Task prompt: Copy the material word for word, from the line containing "You are a computer-use agent. The" through the end of the material. Leave the pictures out.

Part of a data file:
┄┄┄┄┄┄┄┄┄┄┄┄┄┄┄┄┄┄┄┄

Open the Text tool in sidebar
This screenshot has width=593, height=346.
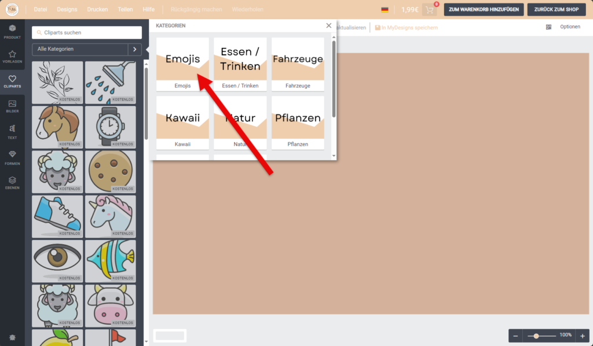[12, 131]
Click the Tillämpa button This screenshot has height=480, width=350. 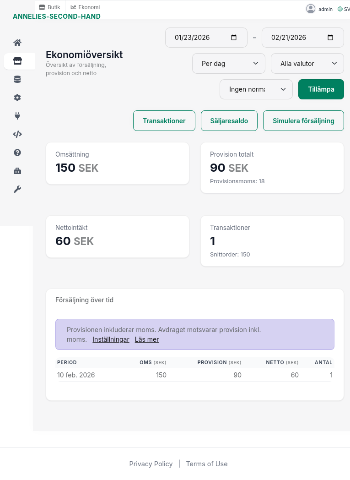[321, 89]
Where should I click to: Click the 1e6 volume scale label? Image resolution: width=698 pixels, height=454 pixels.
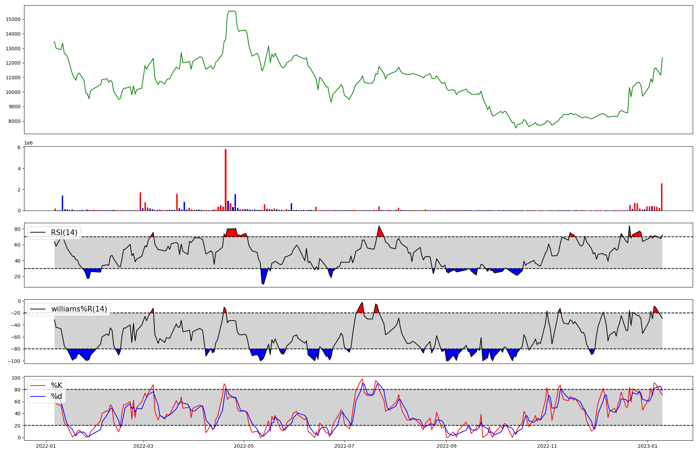(x=28, y=143)
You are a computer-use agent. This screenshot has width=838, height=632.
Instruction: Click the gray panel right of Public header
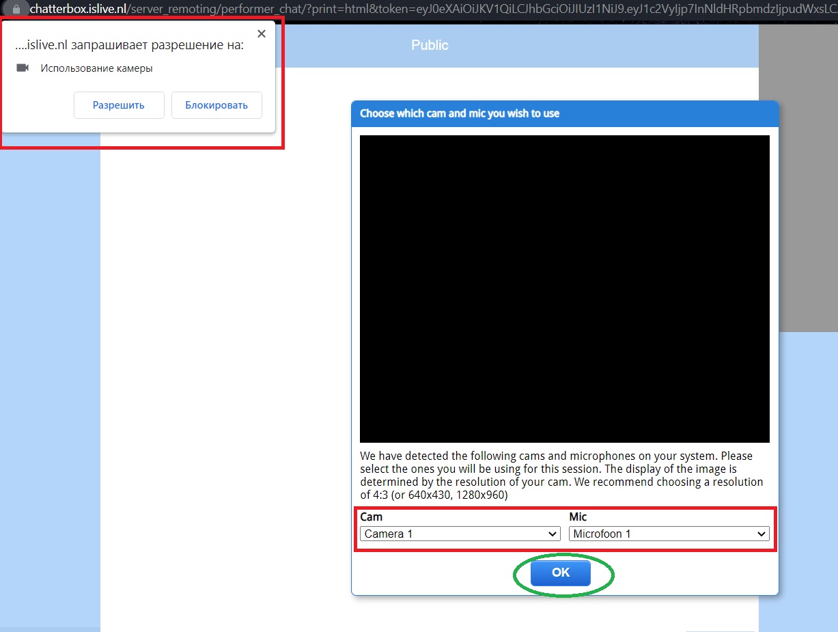[798, 178]
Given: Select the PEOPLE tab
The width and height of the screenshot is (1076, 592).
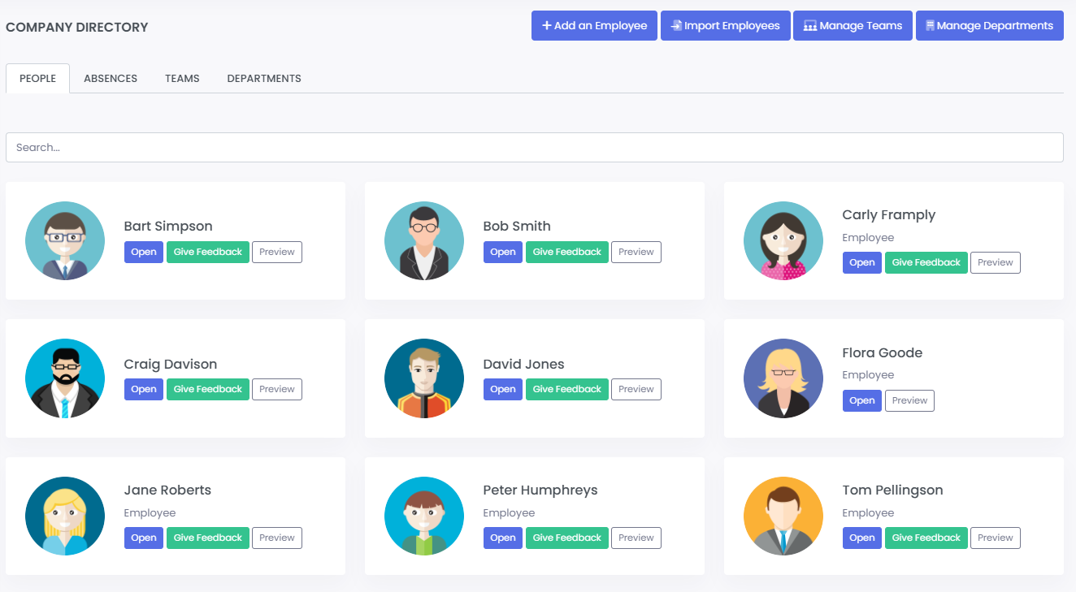Looking at the screenshot, I should (37, 78).
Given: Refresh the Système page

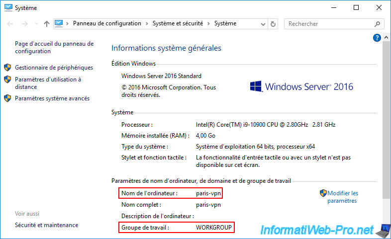Looking at the screenshot, I should (x=273, y=24).
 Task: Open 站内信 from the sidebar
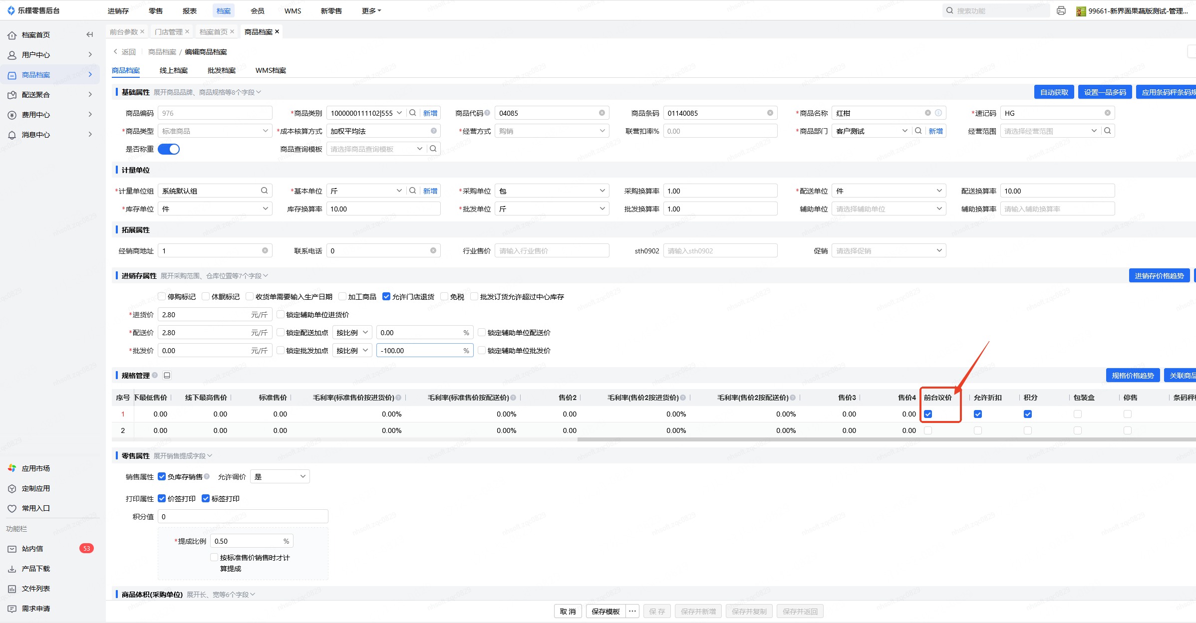[x=33, y=548]
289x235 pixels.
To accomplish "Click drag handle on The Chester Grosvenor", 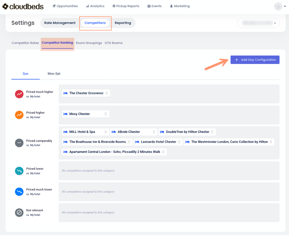I will click(x=107, y=93).
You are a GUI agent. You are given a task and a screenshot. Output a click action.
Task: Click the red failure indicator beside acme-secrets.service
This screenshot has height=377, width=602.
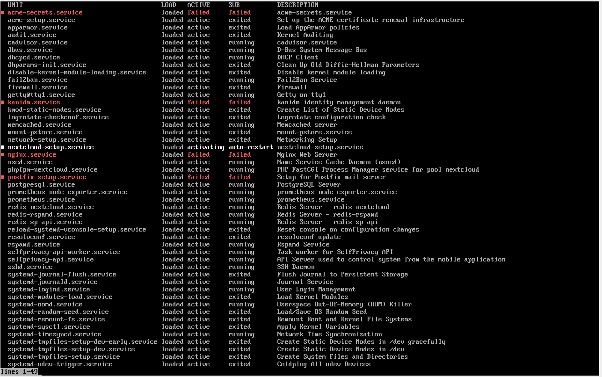[x=3, y=12]
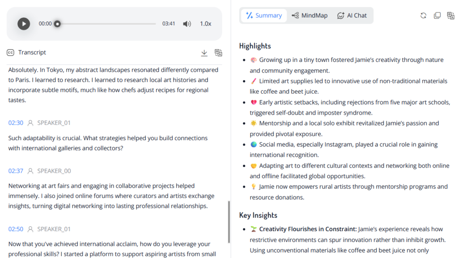This screenshot has width=458, height=258.
Task: Select the Summary tab
Action: 264,15
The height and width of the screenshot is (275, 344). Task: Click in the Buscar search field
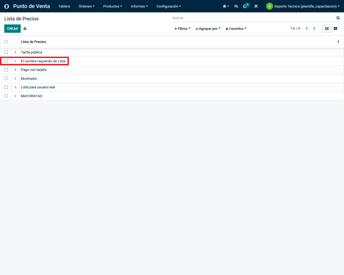[253, 18]
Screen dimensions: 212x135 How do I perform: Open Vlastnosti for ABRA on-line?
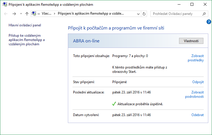tap(191, 41)
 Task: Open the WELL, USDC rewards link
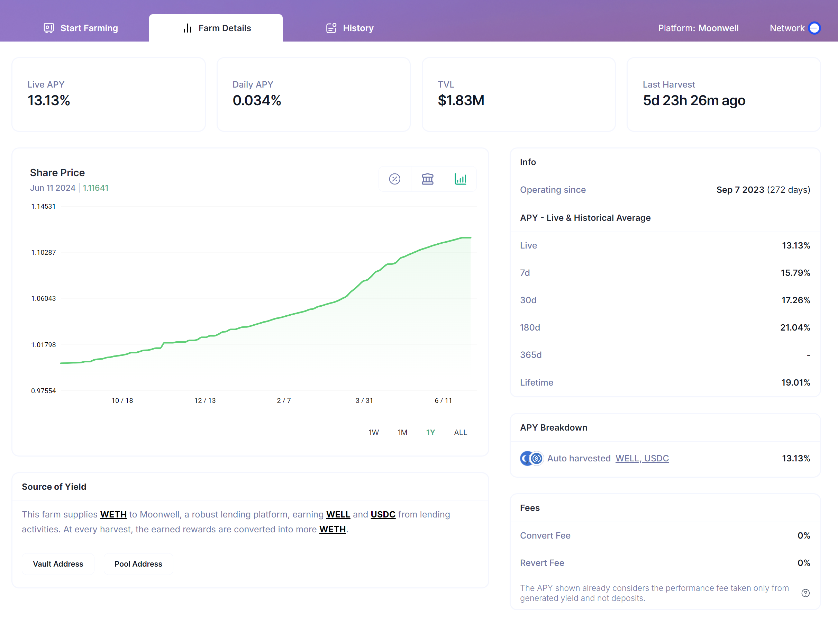click(x=642, y=458)
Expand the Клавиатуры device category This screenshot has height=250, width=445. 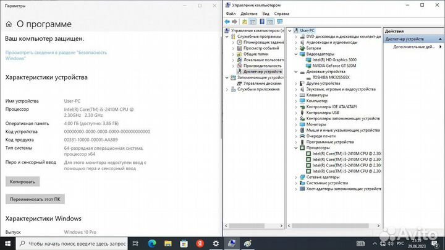click(x=296, y=95)
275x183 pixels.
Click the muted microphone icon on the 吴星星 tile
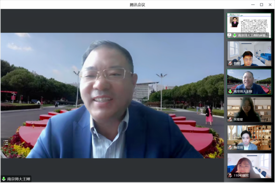230,120
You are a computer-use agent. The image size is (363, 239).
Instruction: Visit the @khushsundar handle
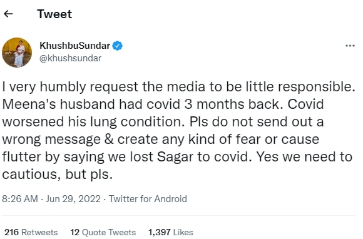(70, 58)
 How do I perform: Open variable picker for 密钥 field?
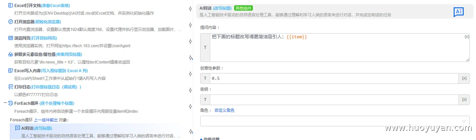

┄┄┄┄┄┄┄┄┄┄┄┄┄┄┄┄┄┄┄┄

Written answer:
You are a computer-use agent. The image size is (363, 239).
Instruction: Visit the @khushsundar handle
(70, 58)
 How do I perform: Open variable picker for 密钥 field?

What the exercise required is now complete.